If so, then add debug print statements to your forward and check which operation is creating these Infs or NaNs.

itorch · November 15, 2022, 12:36am

I have gotten the error message above when running anomaly detection, i.e.

torch.autograd.set_detect_anomaly(True)

Sorry, I am unfamiliar with this error. Can you please be more specific about your suggestion “then add debug print statements to your forward and check which operation is creating these Infs or NaNs.”?

In a related note, the network seems to be training the input data. But, I am currently using a tiny fraction of my actual training dataset for sanity check. the nan loss is occurring when the accuracy stops improving, in essence:

Epoch 0/24
----------
training Loss: 21295768.1193 Acc: 0.2687

Epoch 1/24
----------
training Loss: nan Acc: 0.5250

Epoch 2/24
----------
training Loss: nan Acc: 0.5250

Epoch 3/24
----------
training Loss: nan Acc: 0.5250

Epoch 4/24
----------
training Loss: nan Acc: 0.5250

Is this expected?

ptrblck · November 15, 2022, 12:43am

Your loss seems to explode, so I would recommend fixing it first since this would create these issues once you are running into an overflow. Make sure the initial loss value starts at a reasonable value and decreases. Right now, the first printed loss value is already too high (21295768.1193) and overflows to NaN afterwards.

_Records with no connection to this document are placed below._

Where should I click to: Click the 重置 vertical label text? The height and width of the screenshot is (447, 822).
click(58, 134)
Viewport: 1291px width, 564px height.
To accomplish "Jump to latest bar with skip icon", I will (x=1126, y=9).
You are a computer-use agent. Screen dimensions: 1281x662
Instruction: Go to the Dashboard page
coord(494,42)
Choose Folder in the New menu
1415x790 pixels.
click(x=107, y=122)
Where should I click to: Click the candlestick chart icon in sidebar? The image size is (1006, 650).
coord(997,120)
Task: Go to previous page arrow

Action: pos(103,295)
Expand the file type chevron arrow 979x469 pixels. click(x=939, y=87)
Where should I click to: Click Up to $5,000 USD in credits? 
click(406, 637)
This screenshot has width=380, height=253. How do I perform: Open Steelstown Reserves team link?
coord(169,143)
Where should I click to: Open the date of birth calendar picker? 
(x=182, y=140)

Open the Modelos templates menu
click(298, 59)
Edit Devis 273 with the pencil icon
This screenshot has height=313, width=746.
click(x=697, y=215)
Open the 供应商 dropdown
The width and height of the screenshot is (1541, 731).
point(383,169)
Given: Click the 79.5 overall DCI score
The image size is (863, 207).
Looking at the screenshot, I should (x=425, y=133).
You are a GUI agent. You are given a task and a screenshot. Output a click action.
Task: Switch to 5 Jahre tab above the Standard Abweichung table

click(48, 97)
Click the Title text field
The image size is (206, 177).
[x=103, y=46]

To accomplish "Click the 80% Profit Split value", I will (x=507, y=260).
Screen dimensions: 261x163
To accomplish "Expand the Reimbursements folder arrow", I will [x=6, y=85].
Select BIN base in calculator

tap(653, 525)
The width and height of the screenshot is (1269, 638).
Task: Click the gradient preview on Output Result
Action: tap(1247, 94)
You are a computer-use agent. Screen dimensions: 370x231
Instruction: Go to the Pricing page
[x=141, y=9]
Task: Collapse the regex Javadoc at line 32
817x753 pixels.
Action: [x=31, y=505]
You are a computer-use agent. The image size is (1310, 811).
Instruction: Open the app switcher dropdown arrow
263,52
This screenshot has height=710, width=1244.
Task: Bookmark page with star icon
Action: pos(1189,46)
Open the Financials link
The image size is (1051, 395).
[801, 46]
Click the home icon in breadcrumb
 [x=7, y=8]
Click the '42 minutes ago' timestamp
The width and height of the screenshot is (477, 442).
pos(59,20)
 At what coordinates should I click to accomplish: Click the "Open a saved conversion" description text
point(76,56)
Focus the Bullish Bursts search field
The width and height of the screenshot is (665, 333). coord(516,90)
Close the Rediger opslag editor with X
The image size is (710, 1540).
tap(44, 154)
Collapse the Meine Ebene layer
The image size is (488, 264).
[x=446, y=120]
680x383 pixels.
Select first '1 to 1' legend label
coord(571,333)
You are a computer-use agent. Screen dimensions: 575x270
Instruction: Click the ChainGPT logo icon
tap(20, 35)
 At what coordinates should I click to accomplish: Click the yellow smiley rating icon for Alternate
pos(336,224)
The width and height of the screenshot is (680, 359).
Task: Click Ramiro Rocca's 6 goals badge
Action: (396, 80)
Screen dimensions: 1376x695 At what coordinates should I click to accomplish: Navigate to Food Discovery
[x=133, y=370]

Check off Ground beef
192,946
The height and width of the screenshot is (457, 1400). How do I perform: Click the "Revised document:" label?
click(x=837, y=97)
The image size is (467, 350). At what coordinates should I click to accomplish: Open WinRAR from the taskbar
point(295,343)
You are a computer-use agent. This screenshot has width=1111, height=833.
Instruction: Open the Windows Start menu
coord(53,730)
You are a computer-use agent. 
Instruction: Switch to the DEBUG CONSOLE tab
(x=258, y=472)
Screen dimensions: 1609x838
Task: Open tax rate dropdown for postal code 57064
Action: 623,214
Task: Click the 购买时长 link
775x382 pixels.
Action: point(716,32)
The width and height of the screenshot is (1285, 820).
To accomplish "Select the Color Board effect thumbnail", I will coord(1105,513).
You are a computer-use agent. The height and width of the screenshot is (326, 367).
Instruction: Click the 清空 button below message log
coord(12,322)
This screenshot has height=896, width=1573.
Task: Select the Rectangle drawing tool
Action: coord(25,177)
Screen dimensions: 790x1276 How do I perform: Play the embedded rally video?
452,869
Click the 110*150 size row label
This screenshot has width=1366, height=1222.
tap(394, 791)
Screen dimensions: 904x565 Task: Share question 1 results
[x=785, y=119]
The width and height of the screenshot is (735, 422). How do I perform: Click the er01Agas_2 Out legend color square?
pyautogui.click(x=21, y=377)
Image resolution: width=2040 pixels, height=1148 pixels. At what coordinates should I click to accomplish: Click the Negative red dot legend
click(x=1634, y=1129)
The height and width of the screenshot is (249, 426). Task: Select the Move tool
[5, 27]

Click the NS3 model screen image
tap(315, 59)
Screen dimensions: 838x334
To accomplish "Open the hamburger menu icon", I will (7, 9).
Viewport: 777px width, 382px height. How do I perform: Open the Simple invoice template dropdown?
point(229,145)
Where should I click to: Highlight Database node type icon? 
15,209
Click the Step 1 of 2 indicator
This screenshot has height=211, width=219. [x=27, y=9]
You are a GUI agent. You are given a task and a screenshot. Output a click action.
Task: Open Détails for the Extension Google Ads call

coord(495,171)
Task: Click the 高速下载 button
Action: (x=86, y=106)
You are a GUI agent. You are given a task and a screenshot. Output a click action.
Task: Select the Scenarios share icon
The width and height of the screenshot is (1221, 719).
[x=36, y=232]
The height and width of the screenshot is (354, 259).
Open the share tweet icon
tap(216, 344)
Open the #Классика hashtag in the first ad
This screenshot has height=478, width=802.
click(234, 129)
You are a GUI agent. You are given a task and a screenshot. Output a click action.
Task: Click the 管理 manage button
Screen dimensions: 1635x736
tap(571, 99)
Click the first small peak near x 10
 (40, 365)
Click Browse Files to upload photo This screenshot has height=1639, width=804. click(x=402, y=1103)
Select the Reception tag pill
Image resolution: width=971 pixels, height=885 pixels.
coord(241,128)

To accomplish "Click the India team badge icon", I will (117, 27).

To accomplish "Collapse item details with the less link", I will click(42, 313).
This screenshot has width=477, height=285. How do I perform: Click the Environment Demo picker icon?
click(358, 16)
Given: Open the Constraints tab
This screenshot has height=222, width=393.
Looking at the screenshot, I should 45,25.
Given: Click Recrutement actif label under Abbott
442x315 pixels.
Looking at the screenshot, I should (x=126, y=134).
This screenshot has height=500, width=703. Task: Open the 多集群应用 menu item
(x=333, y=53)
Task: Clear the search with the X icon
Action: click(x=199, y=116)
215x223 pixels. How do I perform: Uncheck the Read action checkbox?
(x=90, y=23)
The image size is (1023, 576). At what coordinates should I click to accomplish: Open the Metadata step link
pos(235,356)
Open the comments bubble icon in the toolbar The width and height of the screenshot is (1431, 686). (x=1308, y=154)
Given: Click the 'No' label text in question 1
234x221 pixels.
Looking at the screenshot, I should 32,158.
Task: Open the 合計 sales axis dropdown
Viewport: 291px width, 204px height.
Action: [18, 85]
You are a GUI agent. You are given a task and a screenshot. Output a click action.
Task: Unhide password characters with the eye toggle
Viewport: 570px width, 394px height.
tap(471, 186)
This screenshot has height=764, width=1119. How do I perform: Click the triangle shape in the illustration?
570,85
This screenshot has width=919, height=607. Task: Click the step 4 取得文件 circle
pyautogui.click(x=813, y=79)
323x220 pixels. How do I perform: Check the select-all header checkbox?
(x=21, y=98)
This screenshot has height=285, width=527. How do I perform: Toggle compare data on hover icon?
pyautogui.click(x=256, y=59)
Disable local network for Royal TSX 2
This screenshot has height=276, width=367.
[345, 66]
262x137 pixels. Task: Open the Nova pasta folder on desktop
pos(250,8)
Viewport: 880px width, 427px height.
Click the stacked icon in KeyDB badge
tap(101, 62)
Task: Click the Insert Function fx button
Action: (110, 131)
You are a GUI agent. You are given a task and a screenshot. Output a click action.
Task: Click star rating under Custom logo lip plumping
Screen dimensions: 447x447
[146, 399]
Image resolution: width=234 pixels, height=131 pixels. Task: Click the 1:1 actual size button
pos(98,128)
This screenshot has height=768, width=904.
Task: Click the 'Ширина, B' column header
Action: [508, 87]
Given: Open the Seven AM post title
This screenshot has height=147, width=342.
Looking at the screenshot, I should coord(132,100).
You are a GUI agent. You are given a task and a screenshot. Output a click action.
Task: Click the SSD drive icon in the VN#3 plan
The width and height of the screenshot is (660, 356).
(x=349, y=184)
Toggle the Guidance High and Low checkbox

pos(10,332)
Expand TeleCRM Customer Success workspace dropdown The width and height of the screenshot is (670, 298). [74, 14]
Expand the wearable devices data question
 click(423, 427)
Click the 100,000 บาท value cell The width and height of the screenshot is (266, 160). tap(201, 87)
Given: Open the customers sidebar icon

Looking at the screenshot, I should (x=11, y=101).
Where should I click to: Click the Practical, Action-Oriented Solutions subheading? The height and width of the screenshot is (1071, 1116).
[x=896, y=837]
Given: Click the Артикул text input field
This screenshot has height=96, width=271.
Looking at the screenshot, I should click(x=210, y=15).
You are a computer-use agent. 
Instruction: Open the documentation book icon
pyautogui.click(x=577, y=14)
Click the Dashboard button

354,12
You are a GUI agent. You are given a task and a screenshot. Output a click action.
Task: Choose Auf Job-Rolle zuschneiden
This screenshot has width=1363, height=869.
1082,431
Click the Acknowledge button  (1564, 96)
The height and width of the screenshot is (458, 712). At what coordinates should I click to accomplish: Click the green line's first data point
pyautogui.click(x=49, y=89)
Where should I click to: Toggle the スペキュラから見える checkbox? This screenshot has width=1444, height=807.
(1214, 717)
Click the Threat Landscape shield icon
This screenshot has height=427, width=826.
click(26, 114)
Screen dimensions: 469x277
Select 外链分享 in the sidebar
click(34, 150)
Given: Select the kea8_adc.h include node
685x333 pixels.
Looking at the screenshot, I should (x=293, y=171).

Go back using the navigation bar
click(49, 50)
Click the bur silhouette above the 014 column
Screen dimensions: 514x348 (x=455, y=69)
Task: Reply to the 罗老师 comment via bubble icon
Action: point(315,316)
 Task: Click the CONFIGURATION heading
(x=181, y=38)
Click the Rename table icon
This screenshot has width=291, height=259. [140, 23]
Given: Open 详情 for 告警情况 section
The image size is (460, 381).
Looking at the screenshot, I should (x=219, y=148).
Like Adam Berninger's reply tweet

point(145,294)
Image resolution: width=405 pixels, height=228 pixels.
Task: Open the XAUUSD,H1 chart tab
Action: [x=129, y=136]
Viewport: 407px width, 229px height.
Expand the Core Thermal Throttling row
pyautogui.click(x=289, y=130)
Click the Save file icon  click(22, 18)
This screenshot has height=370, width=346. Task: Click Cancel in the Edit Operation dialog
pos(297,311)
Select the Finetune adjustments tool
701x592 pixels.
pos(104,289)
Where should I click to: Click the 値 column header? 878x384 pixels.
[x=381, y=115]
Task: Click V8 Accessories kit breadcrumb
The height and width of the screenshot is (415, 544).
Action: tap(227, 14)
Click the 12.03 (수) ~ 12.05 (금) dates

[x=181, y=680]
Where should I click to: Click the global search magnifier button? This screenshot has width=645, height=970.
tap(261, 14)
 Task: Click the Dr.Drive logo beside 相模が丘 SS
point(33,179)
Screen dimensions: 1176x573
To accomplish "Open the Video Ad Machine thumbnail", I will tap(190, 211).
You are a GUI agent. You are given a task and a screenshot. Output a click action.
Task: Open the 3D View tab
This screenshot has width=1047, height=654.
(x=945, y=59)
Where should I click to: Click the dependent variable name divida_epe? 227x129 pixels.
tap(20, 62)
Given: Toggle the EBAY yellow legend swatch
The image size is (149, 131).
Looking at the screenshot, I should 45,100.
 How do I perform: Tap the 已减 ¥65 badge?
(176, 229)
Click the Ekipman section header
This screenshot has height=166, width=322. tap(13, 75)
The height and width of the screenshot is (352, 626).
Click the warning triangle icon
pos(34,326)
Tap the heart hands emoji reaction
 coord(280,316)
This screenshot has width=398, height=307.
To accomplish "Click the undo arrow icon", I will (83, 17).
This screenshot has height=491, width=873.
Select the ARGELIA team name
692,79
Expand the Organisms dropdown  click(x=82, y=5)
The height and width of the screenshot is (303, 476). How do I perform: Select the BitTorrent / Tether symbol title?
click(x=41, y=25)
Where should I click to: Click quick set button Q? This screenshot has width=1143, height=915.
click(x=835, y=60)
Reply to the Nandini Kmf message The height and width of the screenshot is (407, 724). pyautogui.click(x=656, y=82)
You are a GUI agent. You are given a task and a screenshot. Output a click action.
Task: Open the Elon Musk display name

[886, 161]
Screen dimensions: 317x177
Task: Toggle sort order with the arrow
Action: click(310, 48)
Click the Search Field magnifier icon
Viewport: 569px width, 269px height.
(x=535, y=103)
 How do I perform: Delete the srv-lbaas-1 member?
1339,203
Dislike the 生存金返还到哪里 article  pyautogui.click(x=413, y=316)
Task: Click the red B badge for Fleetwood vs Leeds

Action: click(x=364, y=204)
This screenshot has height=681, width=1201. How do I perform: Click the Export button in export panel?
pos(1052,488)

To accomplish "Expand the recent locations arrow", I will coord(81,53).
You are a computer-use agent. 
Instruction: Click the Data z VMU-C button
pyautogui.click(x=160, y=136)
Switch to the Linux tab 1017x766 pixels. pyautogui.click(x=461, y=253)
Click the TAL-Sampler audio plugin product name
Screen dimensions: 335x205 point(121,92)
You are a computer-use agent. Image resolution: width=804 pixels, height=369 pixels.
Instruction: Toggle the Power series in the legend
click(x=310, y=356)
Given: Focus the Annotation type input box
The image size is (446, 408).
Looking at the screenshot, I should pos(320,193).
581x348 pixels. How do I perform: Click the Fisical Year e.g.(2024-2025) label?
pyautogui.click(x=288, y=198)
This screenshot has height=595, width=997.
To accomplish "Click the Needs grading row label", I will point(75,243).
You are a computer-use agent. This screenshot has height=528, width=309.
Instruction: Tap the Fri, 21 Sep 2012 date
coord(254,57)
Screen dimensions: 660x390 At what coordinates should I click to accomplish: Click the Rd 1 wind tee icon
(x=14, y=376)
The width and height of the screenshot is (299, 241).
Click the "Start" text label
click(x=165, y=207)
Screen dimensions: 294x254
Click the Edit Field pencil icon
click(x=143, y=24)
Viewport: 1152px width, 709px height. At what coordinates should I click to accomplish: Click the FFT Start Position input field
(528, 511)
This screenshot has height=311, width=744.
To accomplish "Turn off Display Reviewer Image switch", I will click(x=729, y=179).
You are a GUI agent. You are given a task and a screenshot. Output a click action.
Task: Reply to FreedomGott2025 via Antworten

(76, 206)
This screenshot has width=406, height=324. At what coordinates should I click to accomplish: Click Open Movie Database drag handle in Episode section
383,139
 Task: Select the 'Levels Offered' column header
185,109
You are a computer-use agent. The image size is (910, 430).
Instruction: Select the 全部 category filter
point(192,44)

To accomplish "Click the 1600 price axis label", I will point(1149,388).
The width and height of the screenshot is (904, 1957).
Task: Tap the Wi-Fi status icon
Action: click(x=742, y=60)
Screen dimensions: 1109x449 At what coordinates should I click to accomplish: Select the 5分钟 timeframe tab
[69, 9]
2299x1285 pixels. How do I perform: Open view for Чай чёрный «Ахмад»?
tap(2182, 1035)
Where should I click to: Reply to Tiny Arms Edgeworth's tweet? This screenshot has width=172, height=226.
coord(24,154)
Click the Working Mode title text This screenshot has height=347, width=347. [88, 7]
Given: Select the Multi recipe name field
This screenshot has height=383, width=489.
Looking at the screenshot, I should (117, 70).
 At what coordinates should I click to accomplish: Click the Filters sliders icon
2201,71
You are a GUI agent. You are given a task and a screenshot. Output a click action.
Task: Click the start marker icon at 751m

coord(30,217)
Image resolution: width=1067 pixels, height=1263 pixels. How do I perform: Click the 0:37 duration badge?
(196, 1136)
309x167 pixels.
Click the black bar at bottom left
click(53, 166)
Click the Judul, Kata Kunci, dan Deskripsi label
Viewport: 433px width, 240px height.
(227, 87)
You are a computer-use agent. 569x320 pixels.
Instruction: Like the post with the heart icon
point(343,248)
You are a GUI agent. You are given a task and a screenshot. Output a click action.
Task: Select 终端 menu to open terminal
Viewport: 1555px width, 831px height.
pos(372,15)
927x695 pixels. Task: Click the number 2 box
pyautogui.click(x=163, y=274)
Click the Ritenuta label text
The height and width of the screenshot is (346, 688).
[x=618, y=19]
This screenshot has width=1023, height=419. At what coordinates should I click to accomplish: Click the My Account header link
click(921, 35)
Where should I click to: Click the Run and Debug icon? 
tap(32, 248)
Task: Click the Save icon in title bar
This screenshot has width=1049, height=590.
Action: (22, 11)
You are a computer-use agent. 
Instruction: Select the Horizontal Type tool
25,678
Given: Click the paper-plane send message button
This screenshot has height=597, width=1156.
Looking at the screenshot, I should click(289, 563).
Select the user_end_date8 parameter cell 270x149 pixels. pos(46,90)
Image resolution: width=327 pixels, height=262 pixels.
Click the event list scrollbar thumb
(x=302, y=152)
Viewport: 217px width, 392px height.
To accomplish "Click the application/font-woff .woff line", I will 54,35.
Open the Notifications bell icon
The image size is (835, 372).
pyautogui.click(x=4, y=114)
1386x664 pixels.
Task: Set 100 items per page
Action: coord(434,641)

itorch · November 15, 2022, 4:39am

I guess, a very small and non-diverse training dataset is a potential reason for the initial loss to be so high, right?

ptrblck · November 15, 2022, 5:57am

No, I don’t think a small dataset is responsible for a huge loss value as your model should be able to overfit it easily, so I would check for other issues in your training code (e.g. if you might have forgotten to zero out the gradients, if the target contains valid values etc.).